The health care reform law already limits the tax exclusion for the most costly employer plans, and eliminating it entirely sounds like a good idea in principle. But it would increase the financial burden on middle- and lower-income employees. That is why they would need to have access to competitive insurance exchanges that will open in 2014 and, depending on their need, federal subsidies. Such subsidies could amount to roughly half of the tax revenues gained by eliminating the exclusion, but the net reduction of the deficit would still be large.

VOUCHERS FOR MEDICARE The Domenici-Rivlin panel has a far-reaching proposal to give Medicare enrollees vouchers to buy coverage from Medicare or a competing private plan offered on a Medicare exchange. The voucher would increase in value at roughly half the likely rate of medical inflation. If the cost of coverage rose faster than that, the beneficiary would have to pay an extra premium to cover the difference or seek a cheaper plan.

The commission believes that competition on the exchanges will cause insurance plans to find ways to lower premiums. It also believes beneficiaries will restrain their own spending. The panel projects savings from premium support and its near-term cuts and cost-shifting could be huge — more than $2 trillion through 2030 and more than $7 trillion through 2040.

We see considerable merit in having traditional Medicare and private plans compete for business, but only if the competition is fair. There would have to be tight regulation to require plans to accept all comers, to set limits to cost-sharing.

SPENDING CAPS The health care reform law already seeks to cap the growth in Medicare spending per beneficiary to roughly half the rate it has been increasing in recent decades. It empowers a new board to find savings should the target be breached, subject to Congressional veto. The Bowles-Simpson commission would expand that approach by placing a cap on total federal spending for health care — not just Medicare and Medicaid but the subsidies on new exchanges and tax exemptions. But the commission punts on what to do should the growth cap be exceeded, as many experts deem likely.

FIXING THE SYSTEM The best way to lower health care spending is to reform the dysfunctional health care system whose costs seem unrelated to the quality of care delivered. The reform law makes a good start, sponsoring research to determine which treatments are effective and which are not, starting pilot projects to change the way care is delivered and paid for, and setting up new organizations to rush successful approaches into wide use in Medicare and ultimately the private sector.

Neither commission goes much further, probably because reformers had already scooped up most of the plausible approaches.

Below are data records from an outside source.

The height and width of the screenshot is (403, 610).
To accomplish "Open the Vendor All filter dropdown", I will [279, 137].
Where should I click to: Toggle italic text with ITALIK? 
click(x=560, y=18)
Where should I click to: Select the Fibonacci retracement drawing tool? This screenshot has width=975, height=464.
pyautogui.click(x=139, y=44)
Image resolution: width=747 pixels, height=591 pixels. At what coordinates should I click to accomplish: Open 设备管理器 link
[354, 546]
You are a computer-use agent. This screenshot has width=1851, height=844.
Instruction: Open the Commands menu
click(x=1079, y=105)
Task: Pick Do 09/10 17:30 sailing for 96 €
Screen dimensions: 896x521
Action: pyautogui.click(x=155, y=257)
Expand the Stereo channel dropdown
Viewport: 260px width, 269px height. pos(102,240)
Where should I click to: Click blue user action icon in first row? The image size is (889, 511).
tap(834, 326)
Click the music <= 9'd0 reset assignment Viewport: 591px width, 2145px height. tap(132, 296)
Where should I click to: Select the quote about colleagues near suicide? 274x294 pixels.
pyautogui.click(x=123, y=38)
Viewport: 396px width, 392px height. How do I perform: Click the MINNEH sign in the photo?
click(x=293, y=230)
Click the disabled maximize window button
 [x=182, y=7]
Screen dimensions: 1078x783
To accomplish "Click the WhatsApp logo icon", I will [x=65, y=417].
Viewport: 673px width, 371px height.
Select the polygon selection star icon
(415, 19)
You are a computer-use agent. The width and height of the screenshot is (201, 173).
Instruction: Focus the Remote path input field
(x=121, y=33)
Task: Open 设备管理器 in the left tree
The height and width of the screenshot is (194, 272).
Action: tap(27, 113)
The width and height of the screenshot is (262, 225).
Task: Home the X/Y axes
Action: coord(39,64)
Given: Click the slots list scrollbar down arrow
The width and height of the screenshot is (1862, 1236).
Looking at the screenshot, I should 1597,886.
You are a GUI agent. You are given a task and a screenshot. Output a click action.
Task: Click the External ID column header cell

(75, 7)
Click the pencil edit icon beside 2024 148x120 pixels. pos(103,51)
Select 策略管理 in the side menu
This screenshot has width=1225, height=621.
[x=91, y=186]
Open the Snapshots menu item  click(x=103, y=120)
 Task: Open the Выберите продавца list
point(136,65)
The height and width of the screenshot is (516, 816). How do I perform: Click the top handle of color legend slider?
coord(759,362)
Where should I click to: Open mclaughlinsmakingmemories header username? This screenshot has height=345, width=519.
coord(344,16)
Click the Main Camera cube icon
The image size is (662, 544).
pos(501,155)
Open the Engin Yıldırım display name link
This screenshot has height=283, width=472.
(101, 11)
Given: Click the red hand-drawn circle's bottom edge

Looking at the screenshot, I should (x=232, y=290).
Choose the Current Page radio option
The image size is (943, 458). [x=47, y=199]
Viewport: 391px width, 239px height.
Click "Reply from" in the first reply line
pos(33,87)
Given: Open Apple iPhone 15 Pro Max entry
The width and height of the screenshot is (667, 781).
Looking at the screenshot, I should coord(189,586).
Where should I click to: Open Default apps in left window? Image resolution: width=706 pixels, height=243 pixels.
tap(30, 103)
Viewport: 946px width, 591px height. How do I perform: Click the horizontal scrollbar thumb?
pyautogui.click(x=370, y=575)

The White House commission wants to speed up the adoption rate for reforms shown to work in pilot projects, an idea we heartily endorse.

Lawmakers from both parties need to take a serious look at the commission’s recommendations. So far, we have not heard much more than the usual posturing from either side of the aisle. Meanwhile the Republicans are still vowing to repeal the new health care reform law or block its implementation. That is yet one more reason why their claims to fiscal rectitude are so unbelievable.